Business Valuation Strategy #2 – Precedent Transactions
This strategy dives into actual closed deals. It’s the truth serum of business valuation—no projections or hopeful guesses, just what real buyers paid for real companies like yours.
Jason points to infamous missteps, like the DeLorean collapse, where arrogance and ignorance tanked value. The lesson? Learn from others’ exits—both the wins and the wrecks.
Business Valuation Strategy #3 – Discounted Cash Flow (DCF)
DCF is about projecting your future profits and calculating their value in today’s dollars. It’s powerful—but dangerous if you’re overly optimistic. Jason compares it to the Pony Express betting big, only to be blindsided by the telegraph. Forecast boldly, but ground your numbers in reality.
Business Valuation Strategy #4 – Adjusted Book Value
For asset-heavy companies (manufacturing, real estate, logistics), updated balance sheets tell the story. But many owners forget to factor in hidden value—intellectual property, proprietary systems, custom code, and data sets. Don’t undervalue what makes your business unique.

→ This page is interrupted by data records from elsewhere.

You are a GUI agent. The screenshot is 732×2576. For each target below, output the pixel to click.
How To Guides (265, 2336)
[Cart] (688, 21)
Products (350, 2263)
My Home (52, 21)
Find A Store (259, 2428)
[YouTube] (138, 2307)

Business Valuation Strategy #5 – Liquidation Value
This is your “in-case-of-emergency” number. What would you net if you shut everything down tomorrow? It’s sobering, but essential to know—especially if your business is vulnerable to health issues, divorces, lawsuits, or sudden downturns.
Business Valuation Strategy #6 – Replacement Cost
This method asks: What would it cost to build your business again from scratch? It’s relevant for highly technical or capital-intensive businesses. But don’t forget that reputation, culture, and relationships can’t be replicated with money alone.
Business Valuation Strategy #7 – Leveraged Buyout (LBO) Appeal
If private equity is your ideal buyer, this is key. A stable, cash-generating business that can service debt and grow is gold. But be warned—buyers will put your operations under a microscope. Any weakness becomes a reason to lower the offer or walk.
Mindset Matters: What Most Business Owners Get Wrong
Jason sees too many owners screw this up because they:
- Wait until they’re burned out to think about exit
- Assume emotion is a strategy
- Fall for “industry multiple” myths
- Let bad advisors ruin deals
- Ignore that valuation is dynamic—not fixed
Instead, Jason teaches a system. Built to Exit isn’t a feel-good idea—it’s a blueprint to ensure you don’t leave millions on the table.
What to Do Now: Business Valuation Is the Beginning
- Get Clarity on Your Endgame
Is it a fast exit? Family handoff? PE deal? Each has different valuation implications. - Run All 7 Strategies
Even if some don’t apply right now, they reveal blind spots, opportunities, and risk factors. - Control Price, Timing & Terms
That’s how you win. That’s what Built to Exit was made for.
Get the Tools You Need
✅ Free Assessment Tool at BuiltToExit.biz
✅ Weekly Aftershow Q&A on X/Twitter
✅ Contact Jason’s team
Final Thought:
You don’t need to be ready to sell. You need to be ready to win. Master the rules of business valuation before the market—or life—forces you to.